[Source records]
- Opening Delimiter -
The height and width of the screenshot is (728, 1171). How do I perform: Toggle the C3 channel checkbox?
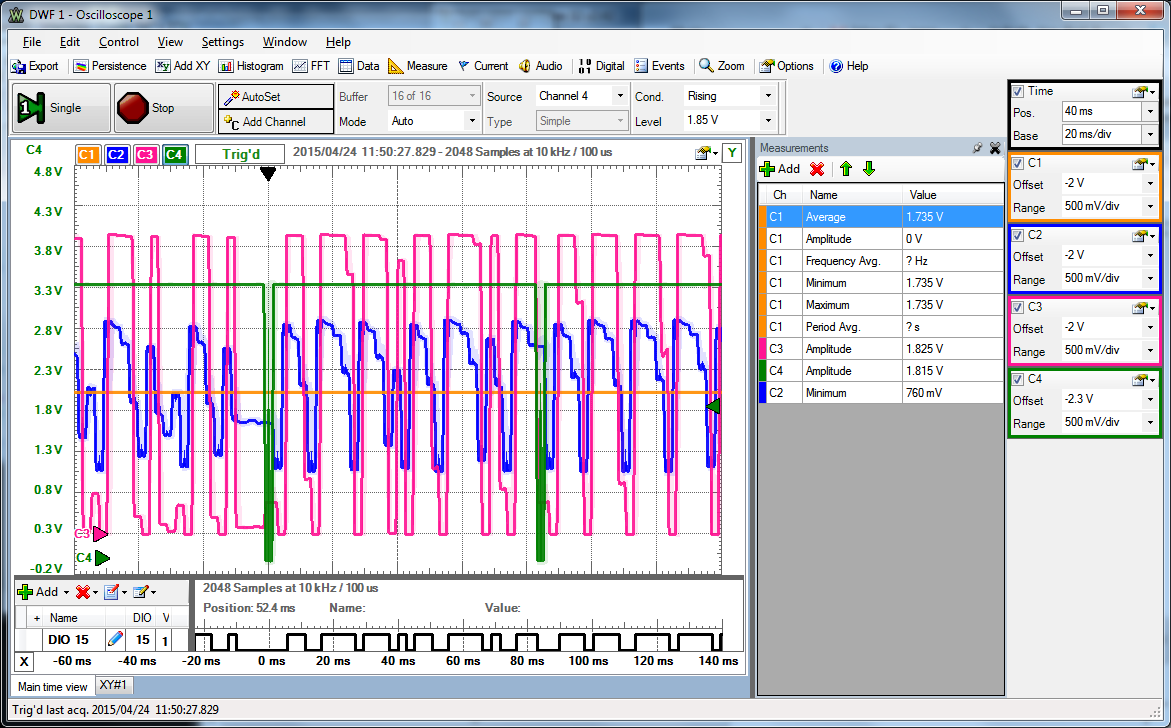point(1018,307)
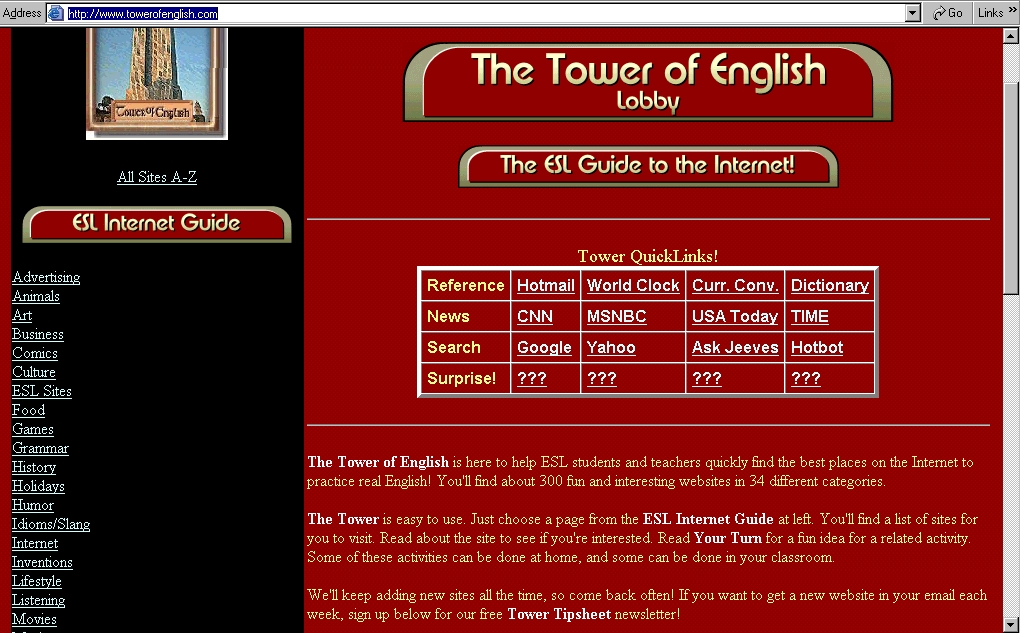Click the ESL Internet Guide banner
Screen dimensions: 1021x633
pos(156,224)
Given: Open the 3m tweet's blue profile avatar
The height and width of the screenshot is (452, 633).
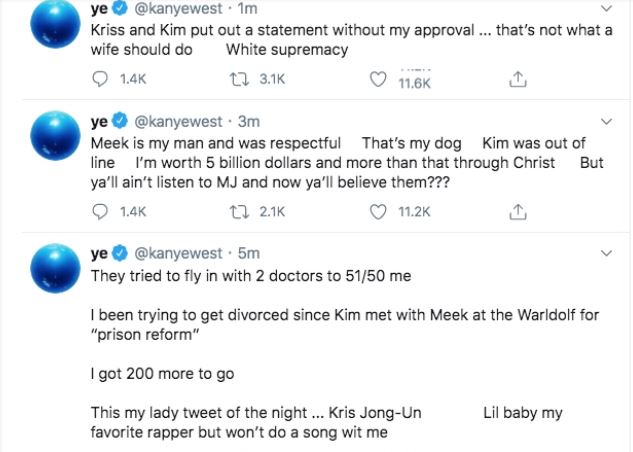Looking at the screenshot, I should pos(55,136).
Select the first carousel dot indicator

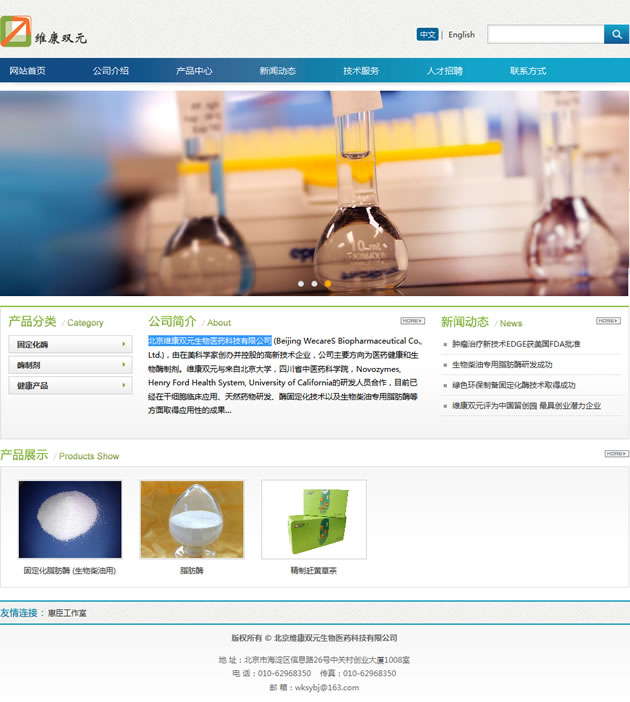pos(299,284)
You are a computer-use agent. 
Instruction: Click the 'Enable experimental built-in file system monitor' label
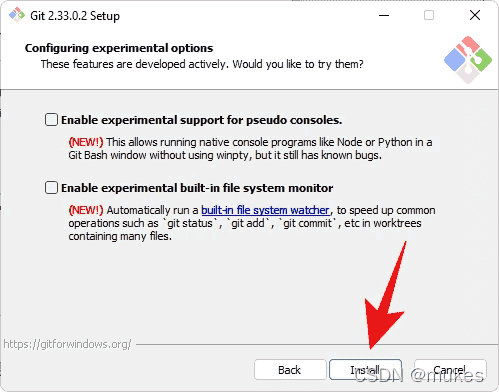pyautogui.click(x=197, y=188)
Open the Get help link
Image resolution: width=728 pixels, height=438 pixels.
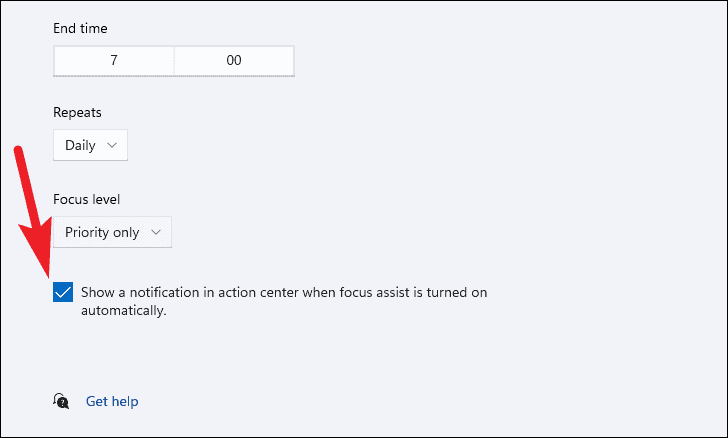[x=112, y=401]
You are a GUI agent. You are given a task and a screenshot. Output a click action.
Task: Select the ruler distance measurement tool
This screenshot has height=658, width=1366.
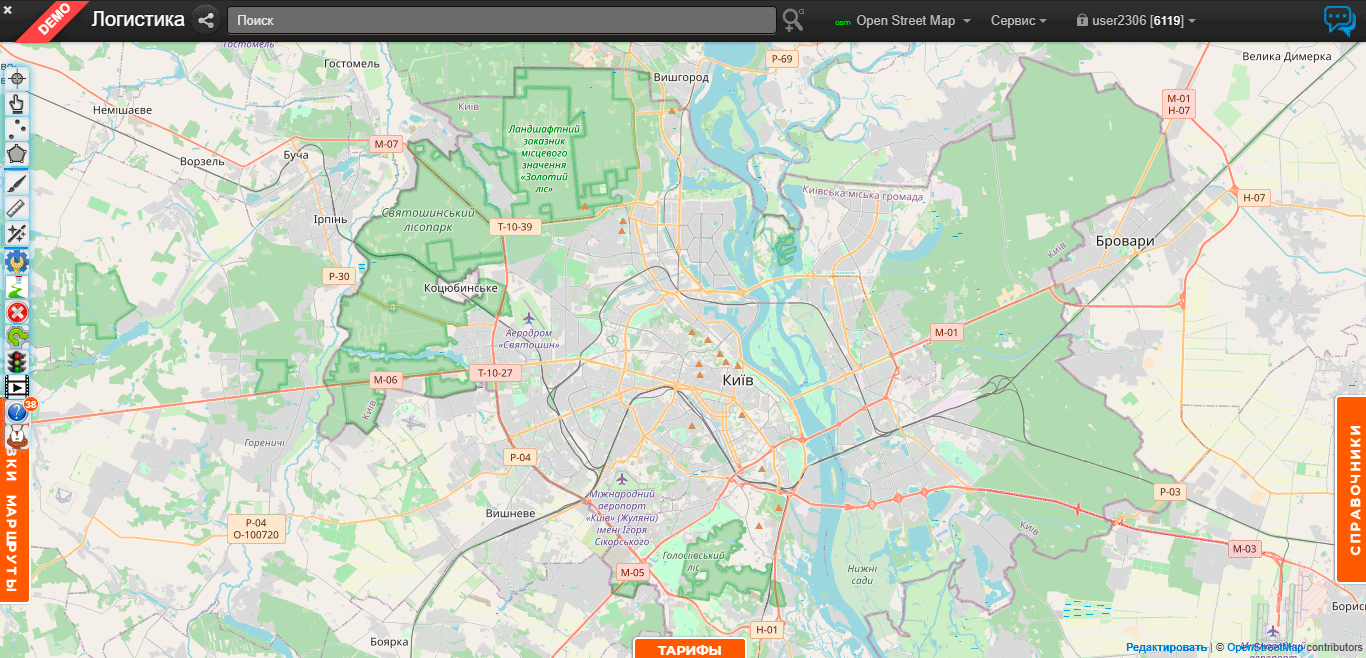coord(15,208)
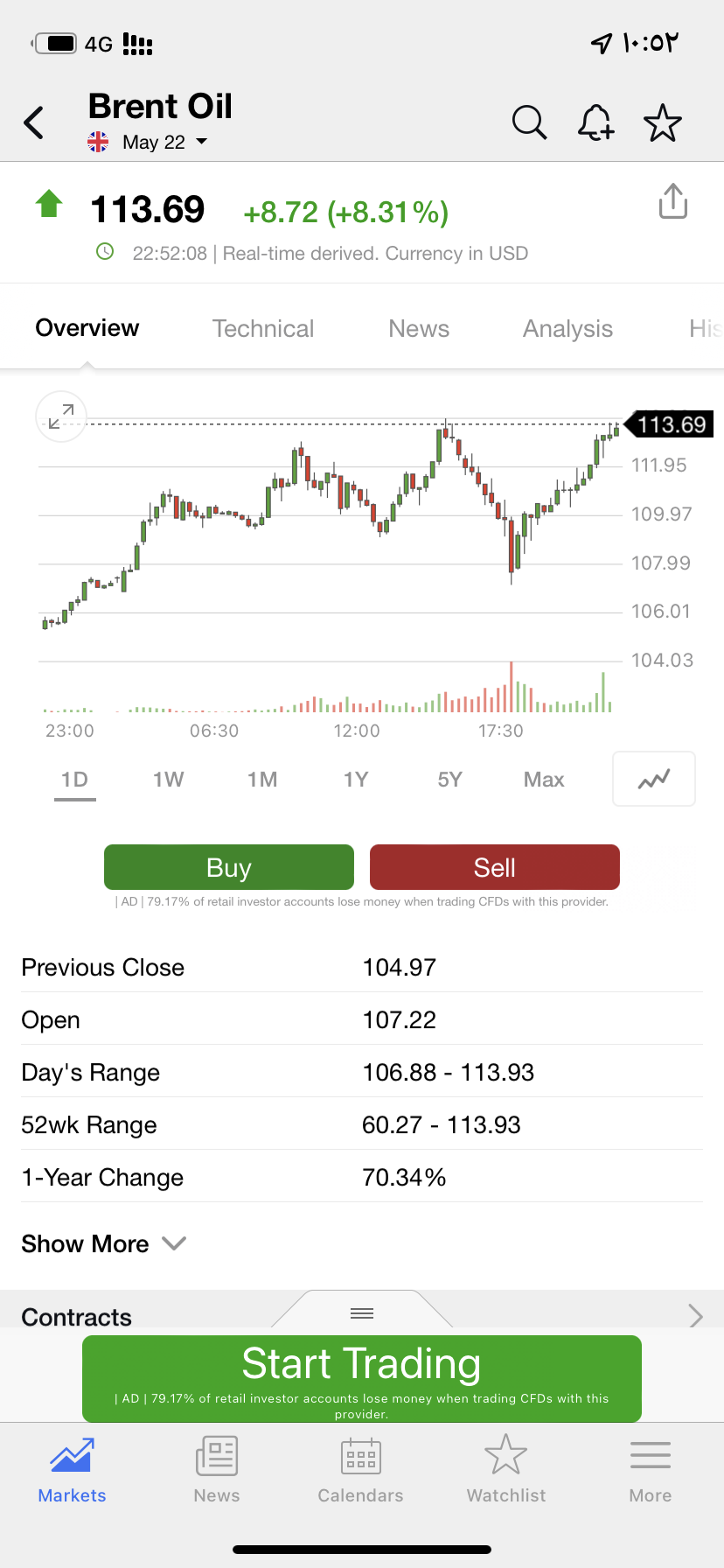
- Closing Delimiter -
• _Task_: Where the word "agent" appears in a line of the entries, copy that line.

• _Exercise answer_:
You are a computer-use agent. 
You are a GUI agent. You are given a task and a screenshot. Output a click action.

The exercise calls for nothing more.